I think pandas doesn't offer zstd as option with csv, but I'll check once more.
EDIT: indeed, it's missing in `to_csv` - seems like an oversight.
Spot on (I briefly touch on this in the article)! This is why I try to work with cheap-to-compute features. I used to calculate how unique all values were, but ended up taking a sample instead to speed that part up for large data!
Perfect interview questions to get to the juice details haha!
The problem is that choice of compression is very much dependent on the sample size, so this is why just choosing the algorithm based on running benchmarks on the sample will be off.
However, computing certain statistics on the sample and then doing machine learning makes a lot of sense!
Obviously not for simple/cheap to compute features such as number of rows/columns which actually do not take longer to compute as the data gets larger.
But I actually do this for predicting the uniqueness of values! You basically want to get an idea of how many unique values you have per column. But.. if you take a sample this will give you completely wrong numbers.
You can see my approach here: https://github.com/kootenpv/shrynk/blob/6a8675061d82aa65fc3b...
Basically the formula calculates the uniqueness on a sample (e.g. 10000 rows), but then extrapolates the result to your actual data size. E.g. it finds 100 unique values in a sample of 10000, but in reality that means you maybe have 500 unique values.
As the author noted after you posted this, it’s not a given that the ML algorithm is O(n). It may be constant time (by looking only at column headers and a sample of data, say).
That said, I was really more interested in practical runtimes. Like, in practice the ML may have a high startup cost (e.g., due to cost of loading a model), whereas for most sized datasets linear complexity may be fine...

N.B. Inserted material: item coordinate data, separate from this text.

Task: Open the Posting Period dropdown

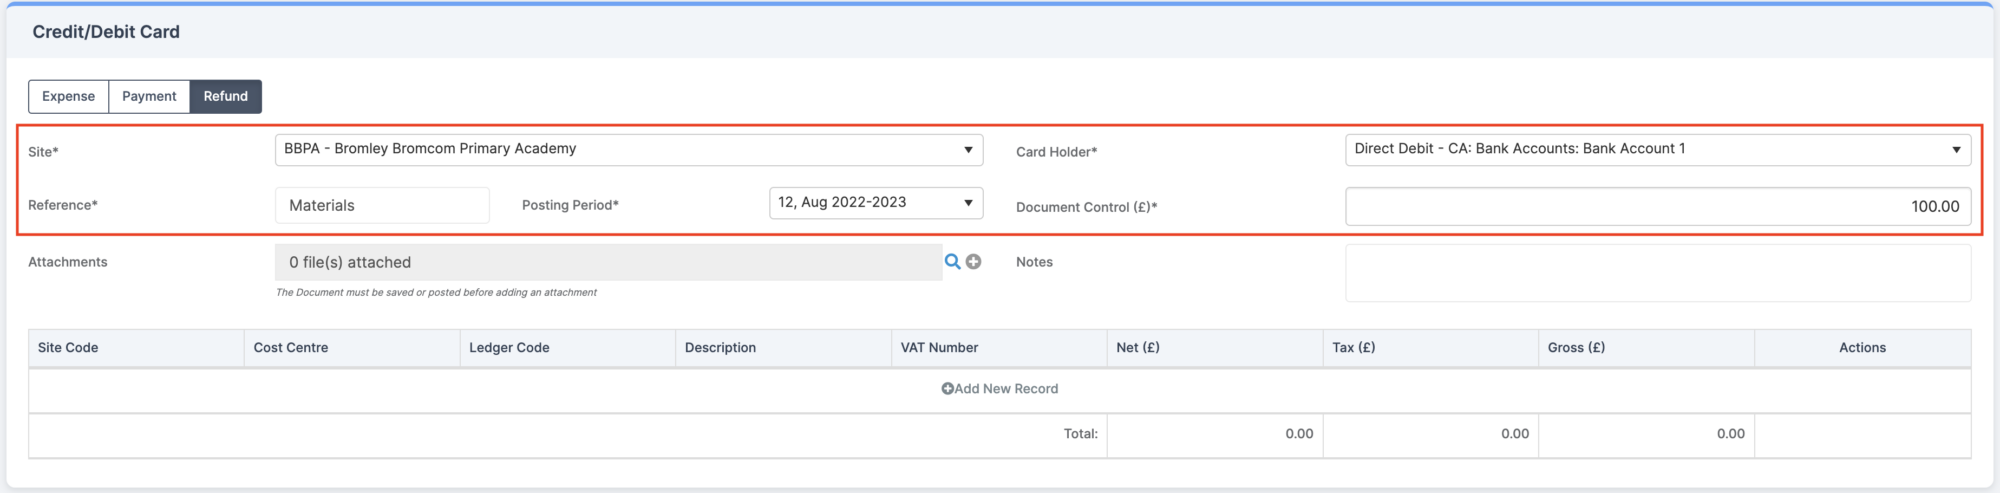Action: pyautogui.click(x=876, y=203)
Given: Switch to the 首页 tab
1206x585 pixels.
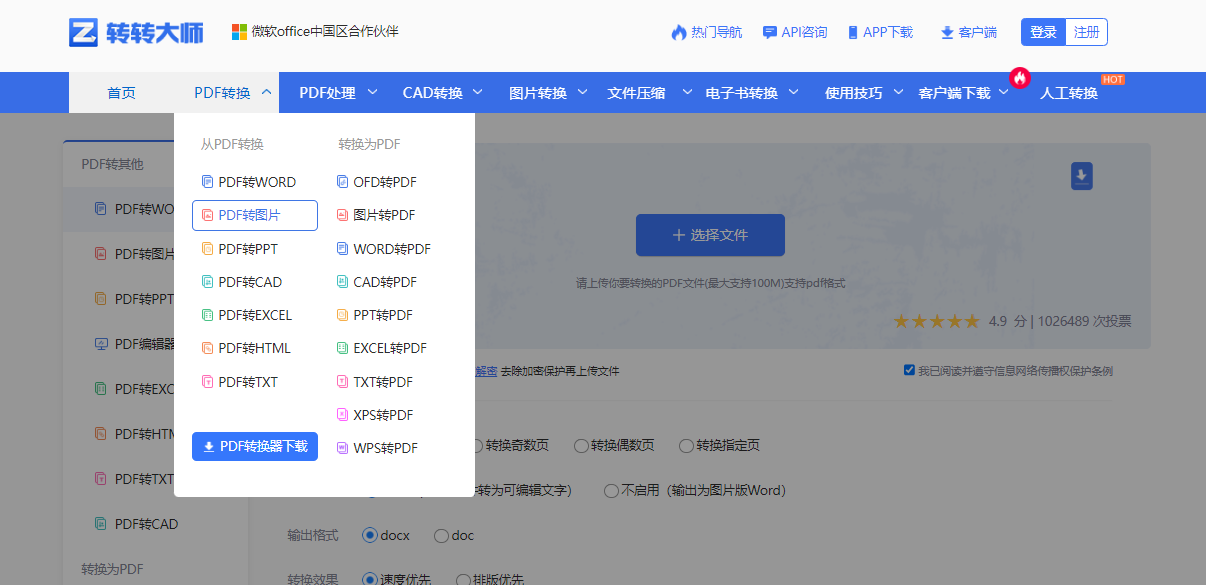Looking at the screenshot, I should (x=120, y=91).
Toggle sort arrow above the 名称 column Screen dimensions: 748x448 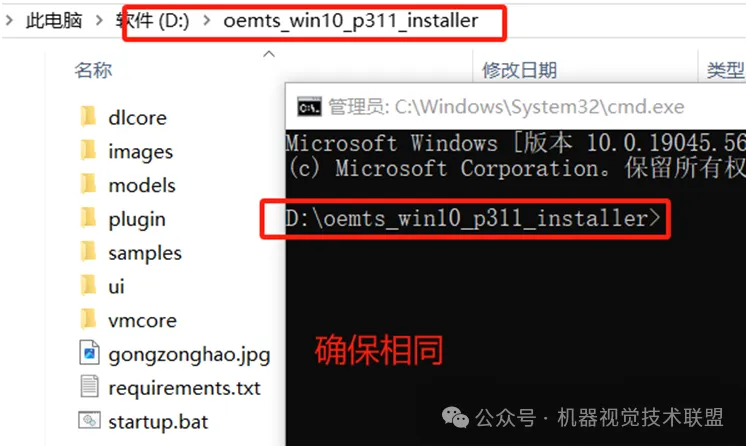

Yea - that is related to genetic programming. That, and using auto-encoders for e.g. image compression are known approaches in "AI".
I'm particularly proud of this meta approach and I am actually thinking this could become huge: the same thing can be done for hyperparameter optimization in machine learning tasks.
Hyperparamter optimization is currently focused on minimizing cross-validation error, but using this concept you could have weights on accuracy, training time and prediction time (very similar to compression where the 3 dimensions are size, write time and read time), and then given a new unknown dataset you could predict what model/hyperparameters to use.
> I'm particularly proud of this meta approach and I am actually thinking this could become huge: the same thing can be done for hyperparameter optimization in machine learning tasks.
There is already a substantial field of Machine Learning/Meta Learning which focuses on exactly this. For example, this paper [1] from NeurIPS 2015 does exactly what you suggest.
Yea I am aware of meta hyperparameter approach for ML, except they only focus on accuracy instead of also including train/prediction times in to the equation :) That's what I was referring to! (you can save A LOT of compute and zoom in on things that work if you can weed out slow / badly performing algorithms as part of meta learning hyperparameters).
To make it extra clear: by doing a lot of compute on different datasets and not only recording the accuracy but also time it took, and then by including that as dimension it will even give better results.